История моей жизни. Записки пойменного жителя - Иван Яковлевич Юров
Шрифт:
Интервал:
Закладка:
Для распашки полей под посадку турнепса и брюквы борисоглебский совхоз приобрёл тогда два трактора «Фордзон». В первые месяцы появления тех тракторов многие жители близких от села деревень приходили специально посмотреть на эту диковину. Первым трактористом в Борисоглебском совхозе стал работать молодой крепкий парень из деревни Новинка-Скородумово Иван Гусев, по прозвищу Петушонок. Он быстро и ловко научился управлять трактором, многим показывал, как он пашет землю, а чумазую ребятню села много раз катал на своем «Фордзоне».
Весной, летом и осенью гудки пассажирских и буксирных пароходов, проходивших по Мологе мимо села, звонким эхом отдавались возле борисоглебского леса. Эхо плыло далеко окрест по реке и, минуя ближние поля и луга, уходило в глубину янских лесов. У села Борисоглеба река делала излучину и в ней разделялась на два рукава, образуя посередине остров длиною около версты. Этот остров назывался по имени села Борисоглебским; одним концом вниз по течению он подходил к Ножевскому хутору, где жила наша семья. Во всё время, кроме весны, течение в реке было умеренным. Но зато весной, особенно во время ледохода, мологская вода с убыстрением устремлялась в Волгу.
Хлеб — всему голова
Рыбинск, расположенный при впадении Шексны в Волгу, прежде был крупным торговым центром России.

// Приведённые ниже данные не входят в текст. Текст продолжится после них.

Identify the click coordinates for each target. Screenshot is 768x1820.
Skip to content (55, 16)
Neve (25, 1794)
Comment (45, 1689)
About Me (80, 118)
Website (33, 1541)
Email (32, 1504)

Тогдашнее его купечество охотно и дёшево покупало у мологских и шекснинских мужиков продукты земледелия и животноводства, дары лесов и водоёмов.
Среди миллионов пудов хлеба, ежегодно складируемых в старом Рыбинске, были и мешки с зерном, выросшим на полях Молого-Шекснинской поймы, и мука, намолотая из того зерна. Но хлебом пойма торговала не в таком количестве, как сеном. Хлебные поля её были небольшие, они, в основном, были рассчитаны на прокорм самих мологжан.

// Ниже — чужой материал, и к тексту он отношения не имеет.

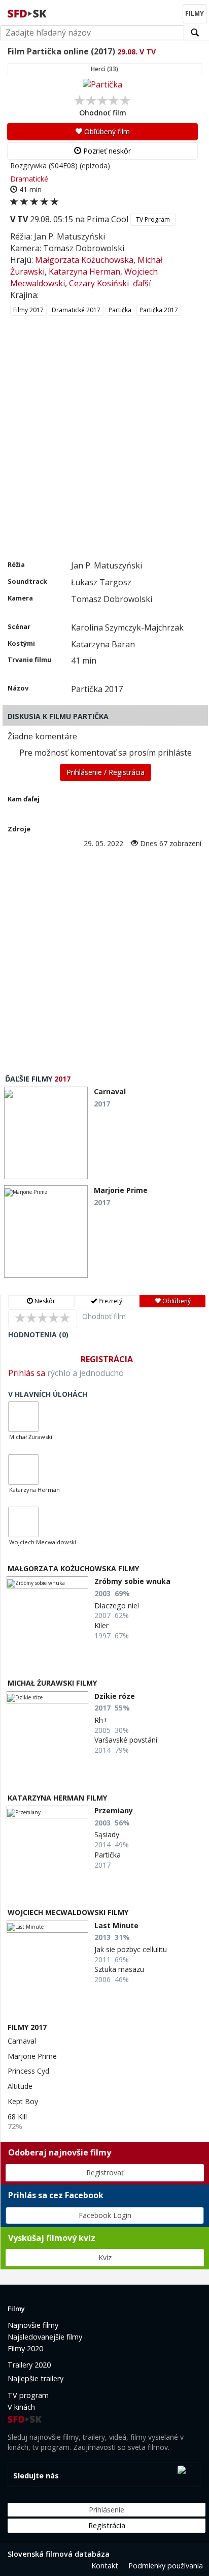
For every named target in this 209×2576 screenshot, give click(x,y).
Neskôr (44, 1301)
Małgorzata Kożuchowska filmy (73, 1568)
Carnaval (22, 2041)
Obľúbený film (106, 131)
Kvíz (105, 2257)
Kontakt (104, 2565)
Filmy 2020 (25, 2348)
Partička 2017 (159, 310)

Крестьяне поймы хорошо знали мудрость старого народного изречения «хлеб — всему голова». На своих полях они трудились, выращивая хлеб как ошалелые. Они затрачивали много сил, чтобы вырастить пшеницу, которой кормились сами, а в особо урожайные годы пшеничное зерно продавали на сторону.
На широком пространстве всего междуречья почти половина земли из века в век не использовалась людьми в сельскохозяйственном производстве. Там рос смешанный лес, много места занимал кустарник, где летом жили лишь лягушки да комары. Равнинные земли, занятые кустарником, можно было раскорчевать и пустить в сельскохозяйственный оборот, но таких мероприятий в тамошнем земледелии никто не практиковал: крестьяне обрабатывали лишь плешины земли, свободные от лесного мира.
Основной зерновой культурой в поемном междуречье была яровая пшеница, урожаи которой по тем временам нередко были высокими. Мужики говорили: «Нынче пшеница уродилась сам-тридцать». Это означало, что посеянный пуд пшеницы давал урожай в тридцать пудов. Рожь сеяли редко — боялись, что она вымокнет в водополицу. Сеяли также овёс и ячмень. Ячмень шёл для варки пива, а овёс, в основном, для корма скота, особенно — лошадей.
Зимой, во время привалов на дальних дорогах, торбы с овсом почти всегда висели на лошадиных мордах, а летом на полевых работах, где лошадь была единственной тягловой силой, рацион коней наполовину состоял из овса. Лошади мологжан и шекснинцев были упитанными: на большинстве шерсть была короткая, и лошадиные тела лоснились солнечными зайчиками. На конных базарах в Рыбинске, Мологе, Пошехонье-Володарске, Некоузе и во многих других местах за молого-шекснинских лошадей давали высокую цену. Бывало, иную тамошнюю лошадь, впряжённую хоть в одноколку или в телегу летом, хоть в повозку или в сани зимой, чуть тронешь вожжами — и она тут же, подняв голову кверху, закусит удила и понесёт седока так, что только придерживай шапку на затылке.
Летом лошадей на ночь часто отпускали на волю, и они, собравшись в большой табун, мирно паслись за околицами деревень, в скотиньих выгонах, на молодой отаве после сенокоса. Нередко лошади прорывали жердяные ограды в овсяные поля и, нажравшись там досыта, прибегали в деревни, поднимая дорогой пыль.
Производство хлеба прежнему крестьянину было немыслимо без лошадей. До широкого применения машин в сельском хозяйстве Молого-Шекснинская пойма не дожила, поэтому все полевые работы производились руками людей да силою лошади. Лошадиная сила и доныне остаётся мерой мощности большинства двигателей.
Много приходилось трудиться людям поймы. Из зернобобовых сеяли вику вперемешку с овсом, горохом, а на огородах-тынах — всякую овощь.
Все поймичи сеяли зерновые из лукошка. Деревянную соху да борону многие ещё себе представляют, а вот о лукошке, которым сеяли зерно на пахоту всего четыре с небольшим десятка лет назад, из современных людей знают лишь старые люди, да и то лишь те, которые были знакомы с прежним земледелием не понаслышке.
Лукошко имело форму современной кухонной кастрюли с двумя петлями-ручками по бокам. Оно изготовлялось из дерева, было прочным, лёгким, и в него убиралось до пуда зерна. За ручки-петли к лукошку привязывалось вместо лямки не что иное, как домашнее полотенце. В старину в некоторых местах России, в том числе и среди жителей Молого-Шекснинской поймы, существовало поверье, что якобы домашнее полотенце, привязанное к лукошку во время посева зерна на пахоту, приносило людям счастье на урожай хлеба. Это поверье просуществовало до исчезновения лукошка с крестьянских полей. Когда люди заканчивали посев, полотенце снималось с лукошка и как божественный знак хранилось в укромном месте до следующей посевной. Впрочем, привязывать полотенце к лукошку было необходимо скорее не в силу поверья, а в силу практического опыта. Ведь носить по полю полное лукошко зерна на тоненькой верёвочке сеяльщику было не под силу.